GSK eventually paid $2.5 million to settle the claims and set up a registry of its own clinical trials, other companies followed its lead, and in January 2005 world's major pharmaceutical industry trade associations from Europe, Japan and the USA announced they were setting up registries for their members.

But these measures simply don’t go far enough, according to Sir Iain, and he calls upon all companies to publicly endorse the Good Publication Practice Guidelines for Pharmaceutical Companies, a document drawn up by employees at GlaxoWellcome that was dropped after it merged with SmithKline Beecham to form GSK, while the employees who drafted them were dismissed.

“If GSK really is committed to the kind of openness the public has come to realise is needed, one might have expected it to have endorsed the Good Publication Practice for Pharmaceutical Companies Guidelines developed by its dismissed former employees and colleagues in other companies. It has not,” writes Sir Iain in the JRSM article.

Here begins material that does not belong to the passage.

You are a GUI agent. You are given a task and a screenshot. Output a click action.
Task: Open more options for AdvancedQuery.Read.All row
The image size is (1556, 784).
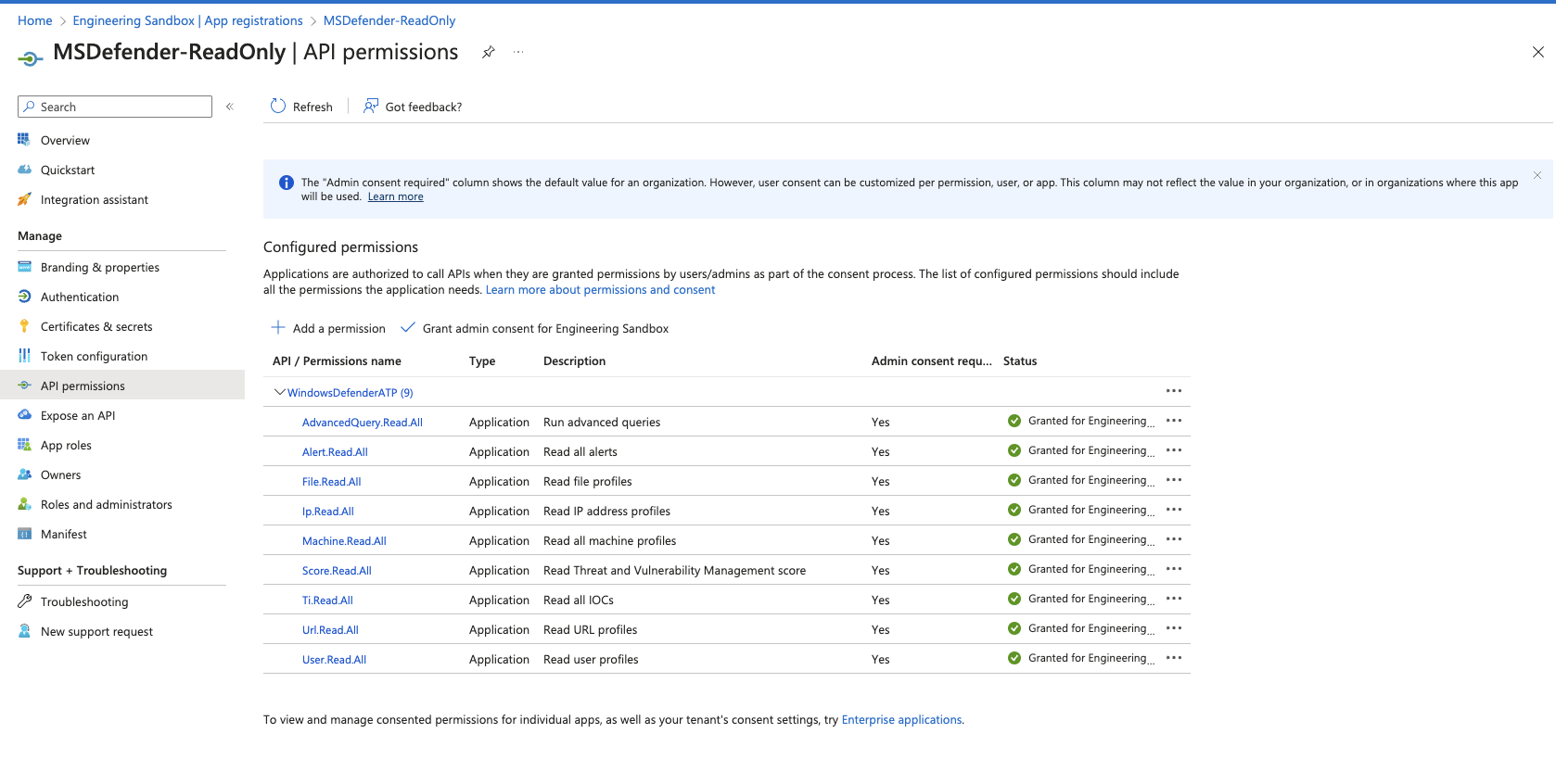(1173, 421)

“Indeed, at the time of writing, only six pharmaceutical companies have endorsed the guidelines - Aventis, Amgen, LEO Pharma, Otsuka, Serono and 3M Pharmaceuticals,” he continued.

Current UK guidelines suggest that all clinical trials, both positive and negative, should be published within a year of being approved for new drugs, and within a year of the trial concluding for medicines already on the market. The GPP document recommends that all trials should be publicised, at the outset, including full details of the study protocol and objectives.

Meanwhile, the medical profession does not escape censure from Sir Iain. “It is particularly disappointing that many doctors collude with the industry in this form of scientific misconduct. They have too often simply acquiesced in scientific misbehaviour driven by the marketing departments of pharmaceutical companies,” according to Sir Iain.

“Biased under-reporting of research harms and sometimes kills patients, quite apart from the waste of resources that results from this form of scientific and ethical misconduct,” he said.